Problem: Render every line of the data below as a JSON list of strings, one string per line, and omit blank lines.

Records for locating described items
_ _ _

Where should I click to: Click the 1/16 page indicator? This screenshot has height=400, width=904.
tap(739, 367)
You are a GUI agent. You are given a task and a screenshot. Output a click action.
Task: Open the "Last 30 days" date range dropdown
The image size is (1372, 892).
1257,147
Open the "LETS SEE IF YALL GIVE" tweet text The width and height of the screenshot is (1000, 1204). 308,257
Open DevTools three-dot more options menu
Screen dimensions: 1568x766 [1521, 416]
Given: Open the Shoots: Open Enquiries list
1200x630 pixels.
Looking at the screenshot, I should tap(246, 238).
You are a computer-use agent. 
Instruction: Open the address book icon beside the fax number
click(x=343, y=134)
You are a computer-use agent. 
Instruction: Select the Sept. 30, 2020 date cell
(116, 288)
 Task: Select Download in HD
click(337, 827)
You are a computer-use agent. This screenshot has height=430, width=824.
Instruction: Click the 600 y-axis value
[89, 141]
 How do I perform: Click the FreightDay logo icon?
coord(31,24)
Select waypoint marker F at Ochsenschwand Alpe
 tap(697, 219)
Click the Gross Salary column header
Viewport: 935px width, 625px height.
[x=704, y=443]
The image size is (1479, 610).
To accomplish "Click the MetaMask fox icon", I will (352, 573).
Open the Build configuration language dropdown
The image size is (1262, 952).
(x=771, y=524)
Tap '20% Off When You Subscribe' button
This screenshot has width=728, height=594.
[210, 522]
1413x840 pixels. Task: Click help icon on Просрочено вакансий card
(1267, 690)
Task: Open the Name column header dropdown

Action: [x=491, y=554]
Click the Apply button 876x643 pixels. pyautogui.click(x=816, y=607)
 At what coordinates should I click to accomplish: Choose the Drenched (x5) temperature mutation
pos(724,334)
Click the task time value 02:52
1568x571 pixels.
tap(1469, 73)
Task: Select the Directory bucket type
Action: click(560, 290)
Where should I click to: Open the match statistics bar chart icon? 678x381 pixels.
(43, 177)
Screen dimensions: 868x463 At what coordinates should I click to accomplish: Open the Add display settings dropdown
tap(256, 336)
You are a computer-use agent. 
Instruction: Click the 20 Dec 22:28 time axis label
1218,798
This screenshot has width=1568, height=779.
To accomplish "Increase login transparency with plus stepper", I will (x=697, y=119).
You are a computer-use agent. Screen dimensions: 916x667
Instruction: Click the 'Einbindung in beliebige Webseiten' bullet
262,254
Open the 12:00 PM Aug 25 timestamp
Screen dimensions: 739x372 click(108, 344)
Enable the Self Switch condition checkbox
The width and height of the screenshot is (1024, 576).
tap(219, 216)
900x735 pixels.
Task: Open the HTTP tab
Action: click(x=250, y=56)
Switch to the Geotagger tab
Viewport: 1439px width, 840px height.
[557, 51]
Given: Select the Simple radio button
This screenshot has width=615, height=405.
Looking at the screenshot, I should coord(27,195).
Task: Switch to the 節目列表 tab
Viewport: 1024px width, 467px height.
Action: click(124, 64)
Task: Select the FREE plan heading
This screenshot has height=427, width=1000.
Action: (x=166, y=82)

_ _ _

Final result:
[
  "Where should I click to: Click the 1/16 page indicator? This screenshot has height=400, width=904.",
  "tap(739, 367)",
  "You are a GUI agent. You are given a task and a screenshot. Output a click action.",
  "Task: Open the \"Last 30 days\" date range dropdown",
  "The image size is (1372, 892).",
  "1257,147",
  "Open the \"LETS SEE IF YALL GIVE\" tweet text The width and height of the screenshot is (1000, 1204). 308,257",
  "Open DevTools three-dot more options menu",
  "Screen dimensions: 1568x766 [1521, 416]",
  "Given: Open the Shoots: Open Enquiries list",
  "1200x630 pixels.",
  "Looking at the screenshot, I should tap(246, 238).",
  "You are a computer-use agent. ",
  "Instruction: Open the address book icon beside the fax number",
  "click(x=343, y=134)",
  "You are a computer-use agent. ",
  "Instruction: Select the Sept. 30, 2020 date cell",
  "(116, 288)",
  " Task: Select Download in HD",
  "click(337, 827)",
  "You are a computer-use agent. This screenshot has height=430, width=824.",
  "Instruction: Click the 600 y-axis value",
  "[89, 141]",
  " How do I perform: Click the FreightDay logo icon?",
  "coord(31,24)",
  "Select waypoint marker F at Ochsenschwand Alpe",
  " tap(697, 219)",
  "Click the Gross Salary column header",
  "Viewport: 935px width, 625px height.",
  "[x=704, y=443]",
  "The image size is (1479, 610).",
  "To accomplish \"Click the MetaMask fox icon\", I will (352, 573).",
  "Open the Build configuration language dropdown",
  "The image size is (1262, 952).",
  "(x=771, y=524)",
  "Tap '20% Off When You Subscribe' button",
  "This screenshot has width=728, height=594.",
  "[210, 522]",
  "1413x840 pixels. Task: Click help icon on Просрочено вакансий card",
  "(1267, 690)",
  "Task: Open the Name column header dropdown",
  "Action: [x=491, y=554]",
  "Click the Apply button 876x643 pixels. pyautogui.click(x=816, y=607)",
  " At what coordinates should I click to accomplish: Choose the Drenched (x5) temperature mutation",
  "pos(724,334)",
  "Click the task time value 02:52",
  "1568x571 pixels.",
  "tap(1469, 73)",
  "Task: Select the Directory bucket type",
  "Action: click(560, 290)",
  "Where should I click to: Open the match statistics bar chart icon? 678x381 pixels.",
  "(43, 177)",
  "Screen dimensions: 868x463 At what coordinates should I click to accomplish: Open the Add display settings dropdown",
  "tap(256, 336)",
  "You are a computer-use agent. ",
  "Instruction: Click the 20 Dec 22:28 time axis label",
  "1218,798",
  "This screenshot has width=1568, height=779.",
  "To accomplish \"Increase login transparency with plus stepper\", I will (x=697, y=119).",
  "You are a computer-use agent. Screen dimensions: 916x667",
  "Instruction: Click the 'Einbindung in beliebige Webseiten' bullet",
  "262,254",
  "Open the 12:00 PM Aug 25 timestamp",
  "Screen dimensions: 739x372 click(108, 344)",
  "Enable the Self Switch condition checkbox",
  "The width and height of the screenshot is (1024, 576).",
  "tap(219, 216)",
  "900x735 pixels.",
  "Task: Open the HTTP tab",
  "Action: click(x=250, y=56)",
  "Switch to the Geotagger tab",
  "Viewport: 1439px width, 840px height.",
  "[557, 51]",
  "Given: Select the Simple radio button",
  "This screenshot has width=615, height=405.",
  "Looking at the screenshot, I should coord(27,195).",
  "Task: Switch to the 節目列表 tab",
  "Viewport: 1024px width, 467px height.",
  "Action: click(124, 64)",
  "Task: Select the FREE plan heading",
  "This screenshot has height=427, width=1000.",
  "Action: (x=166, y=82)"
]